Smooth limits of spam probability

Instead of clipping the probability at [0.01, 0.99] we just add 1 to each side. With my current corpus size this results in very similar limits (they will creep closer to 0 and 1 with a larger corpus, but never reach them) while avoiding having lots of tokens with exactly the same probability. This makes the selection by judge_message less random and more relevant (it prefers tokens which have been seen more frequently).
2019-08-17 11:32:59 +02:00 · 2019-08-17 11:32:59 +02:00 · e6a4ba72f1
parent 631f97abe5
commit e6a4ba72f1
1 changed files with 4 additions and 17 deletions
--- a/21
+++ b/21
@ -41,37 +41,24 @@ csr.execute(
                select
                    type, length, feature,
                    spam_count, ham_count,
-                    spam_count::float8 / spam_message_count as spam_ratio,
-                    ham_count::float8 / ham_message_count as ham_ratio
+                    (spam_count + 1.0) / (spam_message_count + 1.0) as spam_ratio,
+                    (ham_count + 1.0) / (ham_message_count + 1.0) as ham_ratio
                from f, m
            ),
            p as (
                select
                    type, length, feature,
                    spam_count, ham_count,
-                    case 
-                        when spam_count + ham_count > 4 then spam_ratio / (spam_ratio + ham_ratio)

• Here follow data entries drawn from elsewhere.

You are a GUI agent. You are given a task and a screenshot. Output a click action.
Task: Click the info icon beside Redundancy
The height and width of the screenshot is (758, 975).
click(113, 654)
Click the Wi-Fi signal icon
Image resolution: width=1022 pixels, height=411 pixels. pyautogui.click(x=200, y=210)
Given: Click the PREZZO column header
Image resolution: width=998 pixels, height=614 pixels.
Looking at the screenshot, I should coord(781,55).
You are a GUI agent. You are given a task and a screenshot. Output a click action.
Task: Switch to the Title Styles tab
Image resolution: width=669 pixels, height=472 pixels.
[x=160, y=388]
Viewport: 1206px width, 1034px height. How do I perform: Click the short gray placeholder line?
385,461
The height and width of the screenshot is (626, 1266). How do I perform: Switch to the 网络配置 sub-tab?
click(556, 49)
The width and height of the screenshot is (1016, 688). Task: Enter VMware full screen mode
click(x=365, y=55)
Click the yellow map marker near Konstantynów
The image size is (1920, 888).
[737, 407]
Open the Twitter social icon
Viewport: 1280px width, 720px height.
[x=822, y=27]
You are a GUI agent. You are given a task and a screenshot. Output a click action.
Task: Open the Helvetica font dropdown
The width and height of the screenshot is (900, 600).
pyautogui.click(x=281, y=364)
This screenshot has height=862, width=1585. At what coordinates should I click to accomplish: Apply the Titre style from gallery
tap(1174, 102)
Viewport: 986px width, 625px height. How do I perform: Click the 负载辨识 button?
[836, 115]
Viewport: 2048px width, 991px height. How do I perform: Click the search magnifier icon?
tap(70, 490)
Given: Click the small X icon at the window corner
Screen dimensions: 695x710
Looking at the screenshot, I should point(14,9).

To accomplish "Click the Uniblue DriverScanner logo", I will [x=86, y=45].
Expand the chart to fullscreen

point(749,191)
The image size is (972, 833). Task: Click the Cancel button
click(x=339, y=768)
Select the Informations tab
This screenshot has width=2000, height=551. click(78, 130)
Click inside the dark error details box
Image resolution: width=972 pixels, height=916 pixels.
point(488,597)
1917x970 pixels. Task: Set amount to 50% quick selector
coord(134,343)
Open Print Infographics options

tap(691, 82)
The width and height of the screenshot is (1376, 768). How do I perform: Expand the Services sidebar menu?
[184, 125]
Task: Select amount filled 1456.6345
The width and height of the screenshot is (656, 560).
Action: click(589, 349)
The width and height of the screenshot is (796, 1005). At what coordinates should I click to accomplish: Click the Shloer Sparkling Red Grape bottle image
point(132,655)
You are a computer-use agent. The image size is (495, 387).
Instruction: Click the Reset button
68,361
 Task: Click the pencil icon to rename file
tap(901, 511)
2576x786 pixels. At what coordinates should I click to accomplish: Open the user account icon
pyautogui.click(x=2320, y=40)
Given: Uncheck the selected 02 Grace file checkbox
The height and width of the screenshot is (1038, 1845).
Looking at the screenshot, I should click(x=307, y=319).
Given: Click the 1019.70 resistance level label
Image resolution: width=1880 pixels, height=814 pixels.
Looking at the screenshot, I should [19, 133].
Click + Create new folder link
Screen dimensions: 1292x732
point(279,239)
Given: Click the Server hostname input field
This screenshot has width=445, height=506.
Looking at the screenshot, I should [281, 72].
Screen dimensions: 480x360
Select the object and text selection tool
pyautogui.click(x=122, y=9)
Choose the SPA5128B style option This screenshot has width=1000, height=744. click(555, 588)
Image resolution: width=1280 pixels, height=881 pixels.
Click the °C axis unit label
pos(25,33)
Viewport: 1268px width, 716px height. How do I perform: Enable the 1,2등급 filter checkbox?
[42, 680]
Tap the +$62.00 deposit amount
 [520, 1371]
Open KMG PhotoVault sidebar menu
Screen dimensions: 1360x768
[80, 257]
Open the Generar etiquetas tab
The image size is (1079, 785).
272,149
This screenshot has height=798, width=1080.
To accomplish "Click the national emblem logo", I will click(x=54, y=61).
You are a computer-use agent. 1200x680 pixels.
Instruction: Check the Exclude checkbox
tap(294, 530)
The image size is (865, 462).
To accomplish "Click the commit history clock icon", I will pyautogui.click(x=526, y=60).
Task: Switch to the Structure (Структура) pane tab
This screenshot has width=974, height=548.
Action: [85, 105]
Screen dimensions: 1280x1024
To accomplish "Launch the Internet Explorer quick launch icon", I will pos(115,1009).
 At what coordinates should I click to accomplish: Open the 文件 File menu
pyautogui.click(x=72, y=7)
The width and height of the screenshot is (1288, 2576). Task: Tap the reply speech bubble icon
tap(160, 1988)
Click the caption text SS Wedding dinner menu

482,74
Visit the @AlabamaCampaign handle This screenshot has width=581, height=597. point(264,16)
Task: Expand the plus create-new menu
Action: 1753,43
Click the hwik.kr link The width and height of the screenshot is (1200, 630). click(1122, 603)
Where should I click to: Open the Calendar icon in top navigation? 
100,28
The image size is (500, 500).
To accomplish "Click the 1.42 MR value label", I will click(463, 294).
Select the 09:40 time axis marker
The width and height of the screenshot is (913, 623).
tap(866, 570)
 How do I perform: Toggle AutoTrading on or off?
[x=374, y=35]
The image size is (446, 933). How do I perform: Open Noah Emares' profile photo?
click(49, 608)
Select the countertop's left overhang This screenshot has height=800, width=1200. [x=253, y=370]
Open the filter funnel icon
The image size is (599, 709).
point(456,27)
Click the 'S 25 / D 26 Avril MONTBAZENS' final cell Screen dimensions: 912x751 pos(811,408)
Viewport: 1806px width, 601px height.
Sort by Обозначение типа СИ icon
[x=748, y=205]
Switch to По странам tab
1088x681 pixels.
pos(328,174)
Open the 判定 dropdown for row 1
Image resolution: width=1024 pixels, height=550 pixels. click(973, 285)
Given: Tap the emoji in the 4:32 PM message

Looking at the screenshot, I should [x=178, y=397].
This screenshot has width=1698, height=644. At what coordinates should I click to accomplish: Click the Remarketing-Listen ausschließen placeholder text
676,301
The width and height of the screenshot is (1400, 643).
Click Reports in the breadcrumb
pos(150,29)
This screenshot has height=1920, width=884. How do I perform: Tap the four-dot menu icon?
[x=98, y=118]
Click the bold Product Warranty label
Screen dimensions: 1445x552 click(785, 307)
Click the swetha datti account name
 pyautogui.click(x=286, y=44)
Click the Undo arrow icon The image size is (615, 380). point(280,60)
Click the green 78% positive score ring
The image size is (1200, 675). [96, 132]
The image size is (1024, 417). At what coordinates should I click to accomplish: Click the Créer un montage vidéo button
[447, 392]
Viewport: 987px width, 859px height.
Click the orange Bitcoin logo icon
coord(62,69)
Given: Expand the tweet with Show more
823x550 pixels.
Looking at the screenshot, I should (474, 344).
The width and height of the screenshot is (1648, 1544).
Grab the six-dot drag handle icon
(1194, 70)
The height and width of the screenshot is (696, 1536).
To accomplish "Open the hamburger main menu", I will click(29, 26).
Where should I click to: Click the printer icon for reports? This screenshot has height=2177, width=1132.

-                    end as spam_prob
+                    spam_ratio / (spam_ratio + ham_ratio) as spam_prob
                from f1
            ),
-            p1 as (
-                select
-                    type, length, feature,
-                    spam_count, ham_count,
-                    case
-                        when spam_prob < 0.01 then 0.01
-                        when spam_prob > 0.99 then 0.99
-                        else spam_prob
-                    end as spam_prob
-                from p
-            ),
            p2 as (
                select
                    type, length, feature,
                    spam_count, ham_count,
                    spam_prob,
                    abs(spam_prob - 0.5) as interesting
-                from p1
+                from p
            )
        select * from p2
        order by interesting desc